## [Data shown]
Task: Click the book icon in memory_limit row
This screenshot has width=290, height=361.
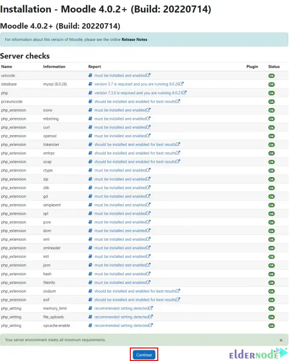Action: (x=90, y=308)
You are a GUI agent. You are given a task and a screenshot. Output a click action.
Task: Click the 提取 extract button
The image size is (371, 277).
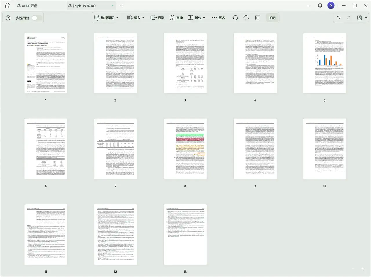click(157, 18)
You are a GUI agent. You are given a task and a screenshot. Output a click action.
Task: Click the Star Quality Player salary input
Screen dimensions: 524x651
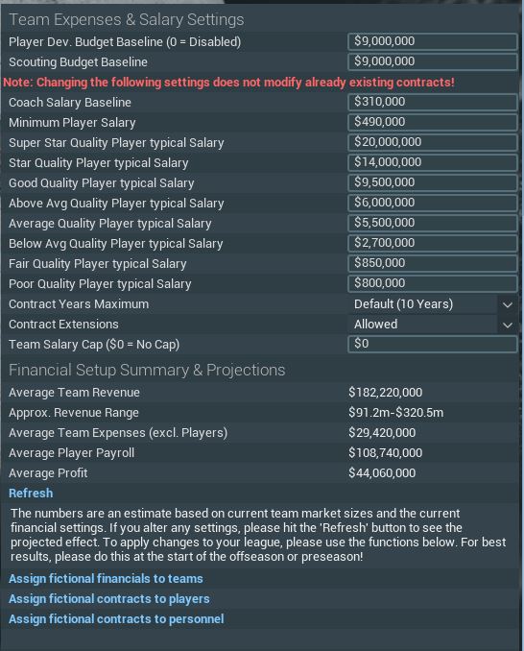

---

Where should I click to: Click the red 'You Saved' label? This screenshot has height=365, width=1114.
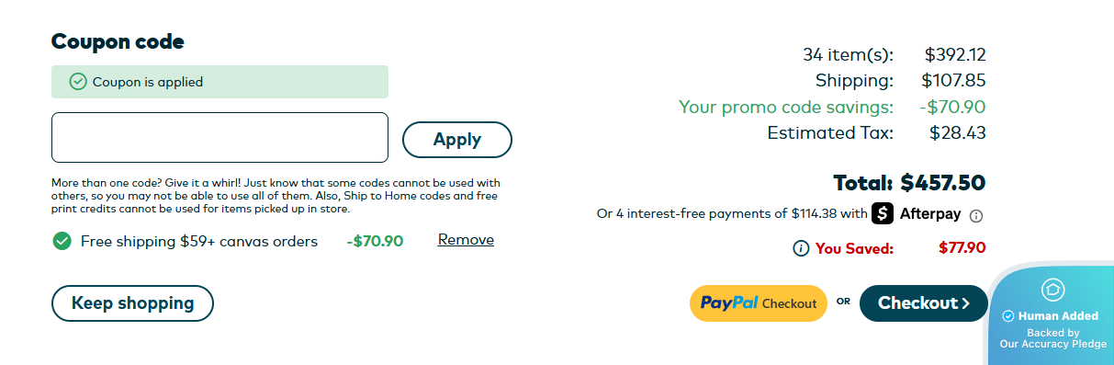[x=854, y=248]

## [What the task asks]
Output exactly the lines above, from the line with "The image size is (371, 277)." to the line with "Screen dimensions: 524x651", both included; skip the pictures.

## [Task solution]
The image size is (371, 277).
click(157, 18)
You are a GUI agent. You are given a task and a screenshot. Output a click action.
Task: Click the Star Quality Player salary input
Screen dimensions: 524x651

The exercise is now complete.